Both artists issue fourth LPs within a week of each other, drawing from folk tradition and a deepening connection to the human voice.

Gia Margaret and Maya Hawke released their fourth albums just days apart in late April. The close timing is not a collaboration but a coincidence that underlines how both songwriters are pushing toward similar musical territory. Margaret’s Higher Place came out on Jagjaguwar. Hawke’s Maitreya Corso followed a week later via Mom+Pop.
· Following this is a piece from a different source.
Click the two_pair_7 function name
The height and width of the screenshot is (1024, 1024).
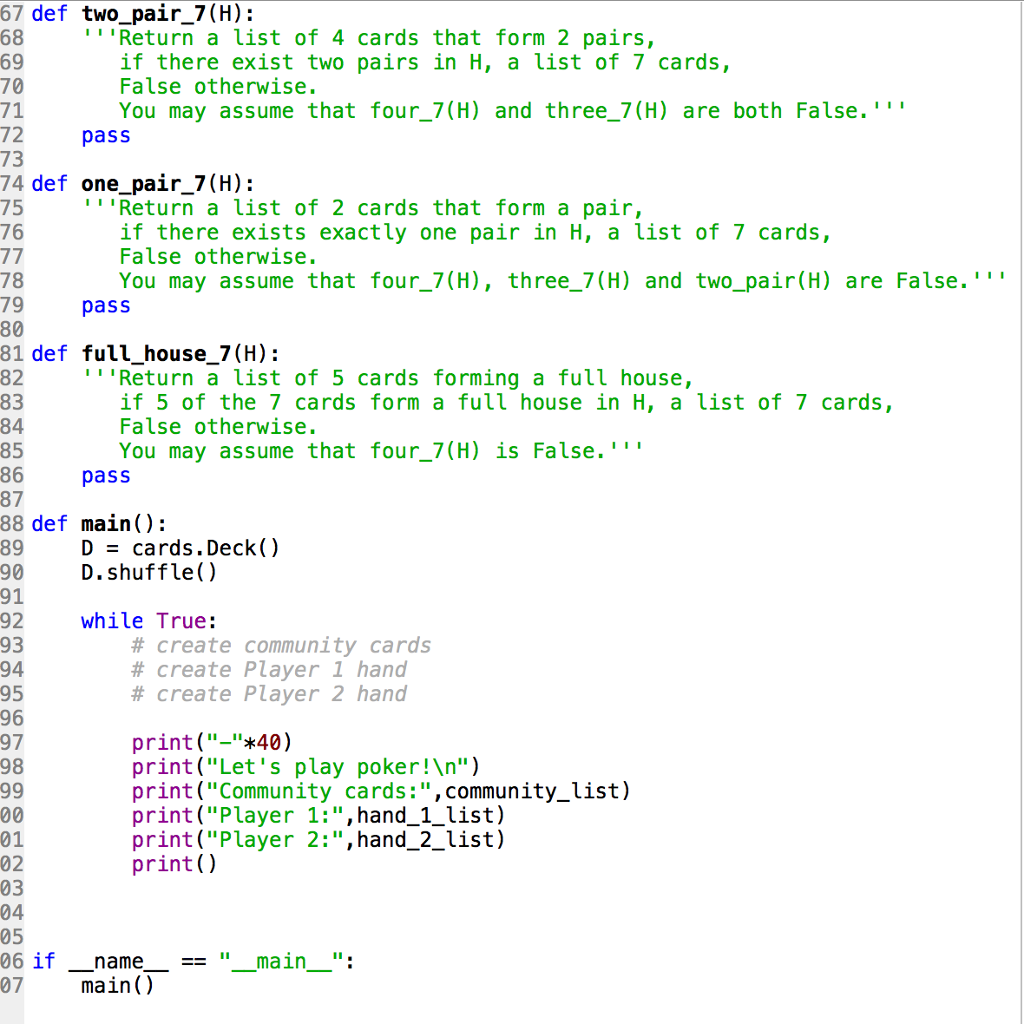point(140,14)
The records share a quiet affinity for 1970s folk lineage. Hawke’s album moves between the synthetic textures of The Postal Service and the warm, woody sounds of Laurel Canyon. She channels Judee Sill, a touchstone she has in common with Margaret, and builds what she calls a treasure map of references across the songs. Margaret’s writing on Higher Place steps beyond the instrumental piano work of her previous album Romantic Piano, the record that first drew Hawke to her music. Hearing Hawke sing made Margaret want to use her own voice more directly.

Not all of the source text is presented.